Memantine Blocks α7* Nicotinic Acetylcholine Receptors More Potently Than N-Methyl-D-aspartate Receptors in Rat Hippocampal Neurons

Abstract

The N-methyl-d-aspartate (NMDA) receptor antagonist memantine is an approved drug for treatment of Alzheimer's disease (AD). Other such treatments are cholinesterase inhibitors and nicotinic acetylcholine receptor (nAChR)-sensitizing agents such as galantamine. The present study was designed to test whether memantine exerts any effect on the cholinergic system, in particular the Ca²⁺-conducting α7^* nAChR, in cultured hippocampal neurons. Memantine caused a concentration-dependent reduction of the amplitudes of whole-cell currents evoked by the α7^* nAChR-selective agonist choline (10 mM) or by N-methyl-d-aspartate (NMDA) (50 μM) plus glycine (10 μM). It also inhibited tonically activated NMDA receptors. Memantine was more potent in inhibiting α7^* nAChRs than NMDA receptors; at -60 mV, the IC₅₀ values for memantine were 0.34 and 5.1 μM, respectively.
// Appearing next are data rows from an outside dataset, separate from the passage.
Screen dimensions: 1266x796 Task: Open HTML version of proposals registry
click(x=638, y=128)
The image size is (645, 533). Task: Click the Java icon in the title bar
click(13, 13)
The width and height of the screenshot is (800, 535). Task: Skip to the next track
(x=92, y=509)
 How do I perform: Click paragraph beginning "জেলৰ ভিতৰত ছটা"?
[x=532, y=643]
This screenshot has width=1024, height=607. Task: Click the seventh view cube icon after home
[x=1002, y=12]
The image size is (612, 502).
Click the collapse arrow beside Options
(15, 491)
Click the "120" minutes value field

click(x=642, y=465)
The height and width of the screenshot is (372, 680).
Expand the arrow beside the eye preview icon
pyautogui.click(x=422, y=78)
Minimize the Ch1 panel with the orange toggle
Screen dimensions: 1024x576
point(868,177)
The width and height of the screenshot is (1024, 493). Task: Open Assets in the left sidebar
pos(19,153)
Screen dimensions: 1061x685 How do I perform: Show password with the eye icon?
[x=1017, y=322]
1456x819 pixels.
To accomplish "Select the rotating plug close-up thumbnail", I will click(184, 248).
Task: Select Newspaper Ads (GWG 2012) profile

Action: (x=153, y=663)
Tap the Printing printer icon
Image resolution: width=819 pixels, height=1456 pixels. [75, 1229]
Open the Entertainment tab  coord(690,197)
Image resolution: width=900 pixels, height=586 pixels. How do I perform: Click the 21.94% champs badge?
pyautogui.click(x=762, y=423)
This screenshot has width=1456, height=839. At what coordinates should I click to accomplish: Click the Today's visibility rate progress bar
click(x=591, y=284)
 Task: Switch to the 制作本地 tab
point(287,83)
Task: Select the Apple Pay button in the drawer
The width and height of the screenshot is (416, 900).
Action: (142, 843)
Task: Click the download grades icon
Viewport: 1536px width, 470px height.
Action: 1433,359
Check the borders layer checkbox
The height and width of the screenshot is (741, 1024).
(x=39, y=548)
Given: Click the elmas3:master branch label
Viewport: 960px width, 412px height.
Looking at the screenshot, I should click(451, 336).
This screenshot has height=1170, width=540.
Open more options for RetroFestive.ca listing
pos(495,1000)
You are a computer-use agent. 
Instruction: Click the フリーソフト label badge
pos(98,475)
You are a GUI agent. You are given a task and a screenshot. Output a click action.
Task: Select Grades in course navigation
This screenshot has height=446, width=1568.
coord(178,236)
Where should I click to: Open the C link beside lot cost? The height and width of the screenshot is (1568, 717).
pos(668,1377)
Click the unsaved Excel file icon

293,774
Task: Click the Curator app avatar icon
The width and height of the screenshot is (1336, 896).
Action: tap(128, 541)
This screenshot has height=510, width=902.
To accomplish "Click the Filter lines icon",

Consistent with an open-channel blocking mechanism, memantine-induced NMDA receptor inhibition was voltage and use-dependent; the Hill coefficient (n_H) was ∼1. Memantine-induced α7^* nAChR inhibition had an n_H < 1 and showed a variable voltage dependence; the effect was voltage-independent at 0.1 μM, becoming voltage-dependent at ≥1 μM. Thus, memantine interacts with more than one class of sites on the α7^* nAChRs. One is voltage-sensitive and therefore likely to be within the receptor channel. The other is voltage-insensitive and therefore likely to be in the extracellular domain of the receptor. It is suggested that blockade of α7^* nAChRs by memantine could decrease its effectiveness for treatment of AD, particularly at early stages when the degrees of nAChR dysfunction and of cognitive decline correlate well.